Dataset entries
····················
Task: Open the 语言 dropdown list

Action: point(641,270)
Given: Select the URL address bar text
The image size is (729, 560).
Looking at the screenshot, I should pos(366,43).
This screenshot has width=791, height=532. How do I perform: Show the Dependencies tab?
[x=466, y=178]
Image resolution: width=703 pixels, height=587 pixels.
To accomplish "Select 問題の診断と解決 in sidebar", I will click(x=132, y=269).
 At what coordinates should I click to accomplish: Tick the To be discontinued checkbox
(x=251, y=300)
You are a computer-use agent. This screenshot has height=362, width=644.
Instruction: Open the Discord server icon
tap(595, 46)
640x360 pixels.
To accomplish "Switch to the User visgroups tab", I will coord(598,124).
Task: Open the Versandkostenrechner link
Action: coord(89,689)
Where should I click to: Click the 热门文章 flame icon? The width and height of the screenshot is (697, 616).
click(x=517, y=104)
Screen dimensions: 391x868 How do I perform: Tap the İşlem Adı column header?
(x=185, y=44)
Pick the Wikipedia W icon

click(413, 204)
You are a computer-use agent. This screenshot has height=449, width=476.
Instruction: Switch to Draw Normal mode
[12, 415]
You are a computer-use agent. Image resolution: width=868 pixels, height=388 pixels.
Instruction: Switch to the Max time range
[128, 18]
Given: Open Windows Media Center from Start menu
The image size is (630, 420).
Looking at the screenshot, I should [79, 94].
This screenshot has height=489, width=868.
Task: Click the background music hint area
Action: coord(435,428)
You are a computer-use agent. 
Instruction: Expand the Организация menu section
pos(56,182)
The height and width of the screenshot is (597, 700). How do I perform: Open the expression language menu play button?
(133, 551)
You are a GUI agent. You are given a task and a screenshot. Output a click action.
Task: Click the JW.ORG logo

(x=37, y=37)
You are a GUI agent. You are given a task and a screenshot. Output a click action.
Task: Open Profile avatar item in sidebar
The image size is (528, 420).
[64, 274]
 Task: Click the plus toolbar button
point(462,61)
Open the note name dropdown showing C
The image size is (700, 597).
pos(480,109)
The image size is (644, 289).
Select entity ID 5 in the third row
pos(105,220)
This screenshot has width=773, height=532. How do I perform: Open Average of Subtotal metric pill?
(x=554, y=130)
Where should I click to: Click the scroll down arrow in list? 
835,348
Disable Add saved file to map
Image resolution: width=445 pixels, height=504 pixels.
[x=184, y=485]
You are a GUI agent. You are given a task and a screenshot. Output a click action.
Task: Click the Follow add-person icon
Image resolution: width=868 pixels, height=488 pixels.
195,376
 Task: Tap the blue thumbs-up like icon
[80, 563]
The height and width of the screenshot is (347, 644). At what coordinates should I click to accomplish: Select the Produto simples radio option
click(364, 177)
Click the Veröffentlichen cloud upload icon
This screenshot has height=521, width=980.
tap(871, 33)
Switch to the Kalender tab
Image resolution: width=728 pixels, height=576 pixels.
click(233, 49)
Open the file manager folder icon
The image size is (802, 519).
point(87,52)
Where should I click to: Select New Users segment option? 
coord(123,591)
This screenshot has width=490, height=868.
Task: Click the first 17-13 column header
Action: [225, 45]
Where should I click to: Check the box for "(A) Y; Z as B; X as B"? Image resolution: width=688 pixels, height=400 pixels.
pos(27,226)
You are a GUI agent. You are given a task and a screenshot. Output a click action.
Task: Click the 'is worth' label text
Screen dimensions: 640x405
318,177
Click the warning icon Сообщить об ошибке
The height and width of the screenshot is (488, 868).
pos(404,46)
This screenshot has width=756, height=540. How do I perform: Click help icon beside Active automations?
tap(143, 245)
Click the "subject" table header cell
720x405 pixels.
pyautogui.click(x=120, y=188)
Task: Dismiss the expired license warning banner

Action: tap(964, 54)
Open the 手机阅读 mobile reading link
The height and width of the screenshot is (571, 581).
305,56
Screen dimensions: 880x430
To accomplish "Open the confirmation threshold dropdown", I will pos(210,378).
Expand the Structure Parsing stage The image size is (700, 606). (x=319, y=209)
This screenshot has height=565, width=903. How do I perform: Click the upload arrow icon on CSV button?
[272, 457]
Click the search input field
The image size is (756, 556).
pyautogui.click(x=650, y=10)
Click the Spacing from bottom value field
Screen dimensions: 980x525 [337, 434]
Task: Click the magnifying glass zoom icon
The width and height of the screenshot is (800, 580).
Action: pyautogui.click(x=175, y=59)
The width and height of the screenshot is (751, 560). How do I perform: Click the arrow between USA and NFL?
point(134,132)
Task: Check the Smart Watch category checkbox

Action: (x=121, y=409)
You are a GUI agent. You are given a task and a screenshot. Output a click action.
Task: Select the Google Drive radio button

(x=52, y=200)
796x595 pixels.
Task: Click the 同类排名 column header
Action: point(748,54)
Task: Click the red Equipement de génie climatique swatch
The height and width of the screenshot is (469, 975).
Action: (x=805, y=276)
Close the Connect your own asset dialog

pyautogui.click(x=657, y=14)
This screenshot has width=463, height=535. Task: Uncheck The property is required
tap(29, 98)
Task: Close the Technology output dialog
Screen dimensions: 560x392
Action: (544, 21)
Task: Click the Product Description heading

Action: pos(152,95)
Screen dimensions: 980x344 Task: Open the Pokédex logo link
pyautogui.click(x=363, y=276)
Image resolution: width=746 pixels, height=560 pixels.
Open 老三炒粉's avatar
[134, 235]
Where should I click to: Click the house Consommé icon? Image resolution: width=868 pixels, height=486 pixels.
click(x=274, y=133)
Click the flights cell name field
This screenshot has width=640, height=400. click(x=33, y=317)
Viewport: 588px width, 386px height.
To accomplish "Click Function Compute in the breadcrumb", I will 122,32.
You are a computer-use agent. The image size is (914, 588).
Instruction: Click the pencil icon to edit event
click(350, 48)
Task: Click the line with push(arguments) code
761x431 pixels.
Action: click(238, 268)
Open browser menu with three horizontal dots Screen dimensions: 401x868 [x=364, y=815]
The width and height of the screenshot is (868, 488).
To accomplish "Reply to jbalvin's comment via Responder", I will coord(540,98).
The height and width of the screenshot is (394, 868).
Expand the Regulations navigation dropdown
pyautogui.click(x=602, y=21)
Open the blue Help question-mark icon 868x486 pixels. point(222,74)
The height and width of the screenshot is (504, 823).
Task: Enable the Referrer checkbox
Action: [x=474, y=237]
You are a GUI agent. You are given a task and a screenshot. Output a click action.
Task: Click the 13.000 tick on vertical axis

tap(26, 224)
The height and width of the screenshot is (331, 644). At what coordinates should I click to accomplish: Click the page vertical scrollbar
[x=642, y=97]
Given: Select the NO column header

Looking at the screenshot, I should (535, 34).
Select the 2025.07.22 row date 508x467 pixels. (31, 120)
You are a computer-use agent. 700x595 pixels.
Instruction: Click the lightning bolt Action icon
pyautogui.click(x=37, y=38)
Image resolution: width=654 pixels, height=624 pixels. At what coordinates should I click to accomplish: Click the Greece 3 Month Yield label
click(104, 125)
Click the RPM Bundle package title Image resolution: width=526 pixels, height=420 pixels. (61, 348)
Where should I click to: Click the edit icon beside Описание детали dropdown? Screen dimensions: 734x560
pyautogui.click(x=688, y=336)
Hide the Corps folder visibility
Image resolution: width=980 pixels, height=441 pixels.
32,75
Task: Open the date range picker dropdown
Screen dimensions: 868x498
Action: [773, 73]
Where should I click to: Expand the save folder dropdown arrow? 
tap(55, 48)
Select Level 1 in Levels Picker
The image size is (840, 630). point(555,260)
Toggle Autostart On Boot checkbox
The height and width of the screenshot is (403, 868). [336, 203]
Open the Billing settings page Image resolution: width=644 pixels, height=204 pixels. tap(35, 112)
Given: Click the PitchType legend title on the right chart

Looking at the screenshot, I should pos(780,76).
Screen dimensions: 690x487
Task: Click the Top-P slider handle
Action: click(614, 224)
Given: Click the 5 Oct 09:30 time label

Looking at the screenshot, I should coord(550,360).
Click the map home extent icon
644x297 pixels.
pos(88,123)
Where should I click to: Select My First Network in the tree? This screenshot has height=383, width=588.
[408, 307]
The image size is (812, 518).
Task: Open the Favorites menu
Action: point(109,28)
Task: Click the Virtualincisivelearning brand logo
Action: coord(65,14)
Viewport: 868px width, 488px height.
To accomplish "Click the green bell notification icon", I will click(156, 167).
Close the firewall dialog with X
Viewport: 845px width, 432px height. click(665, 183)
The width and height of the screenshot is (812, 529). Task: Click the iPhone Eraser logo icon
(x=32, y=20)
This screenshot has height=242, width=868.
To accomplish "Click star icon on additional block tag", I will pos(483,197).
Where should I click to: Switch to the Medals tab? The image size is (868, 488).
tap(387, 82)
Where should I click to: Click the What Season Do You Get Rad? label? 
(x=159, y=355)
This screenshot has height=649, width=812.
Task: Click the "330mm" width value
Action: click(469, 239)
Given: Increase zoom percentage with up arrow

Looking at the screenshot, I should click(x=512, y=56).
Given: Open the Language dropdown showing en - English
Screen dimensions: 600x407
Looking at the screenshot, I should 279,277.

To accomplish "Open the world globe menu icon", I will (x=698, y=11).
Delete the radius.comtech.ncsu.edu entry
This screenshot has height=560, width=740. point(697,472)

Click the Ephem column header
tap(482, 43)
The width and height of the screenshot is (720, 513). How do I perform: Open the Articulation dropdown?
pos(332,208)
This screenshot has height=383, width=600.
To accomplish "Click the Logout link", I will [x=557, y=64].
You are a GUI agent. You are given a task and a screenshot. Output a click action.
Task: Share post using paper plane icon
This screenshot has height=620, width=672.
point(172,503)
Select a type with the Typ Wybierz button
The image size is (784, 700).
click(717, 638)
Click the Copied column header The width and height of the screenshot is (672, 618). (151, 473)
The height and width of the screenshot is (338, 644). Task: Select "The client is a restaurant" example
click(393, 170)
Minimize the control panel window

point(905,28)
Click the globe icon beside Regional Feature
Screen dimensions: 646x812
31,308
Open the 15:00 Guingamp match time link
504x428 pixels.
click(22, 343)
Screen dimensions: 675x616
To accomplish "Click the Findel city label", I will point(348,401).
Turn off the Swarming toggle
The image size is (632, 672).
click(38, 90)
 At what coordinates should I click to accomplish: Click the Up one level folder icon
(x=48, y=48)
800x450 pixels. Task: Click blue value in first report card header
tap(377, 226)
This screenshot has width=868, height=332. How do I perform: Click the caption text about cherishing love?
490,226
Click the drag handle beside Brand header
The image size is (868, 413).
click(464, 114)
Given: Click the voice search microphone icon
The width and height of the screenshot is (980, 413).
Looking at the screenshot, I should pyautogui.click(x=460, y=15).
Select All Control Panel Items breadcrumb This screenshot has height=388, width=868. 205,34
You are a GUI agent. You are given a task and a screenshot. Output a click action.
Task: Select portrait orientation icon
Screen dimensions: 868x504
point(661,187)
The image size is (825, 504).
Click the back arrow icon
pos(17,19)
····················
== Work item ==
Filter the records above, keeping each line that contains the word "sidebar".

== Result of this exercise ==
To accomplish "Select 問題の診断と解決 in sidebar", I will click(x=132, y=269).
Task: Open Profile avatar item in sidebar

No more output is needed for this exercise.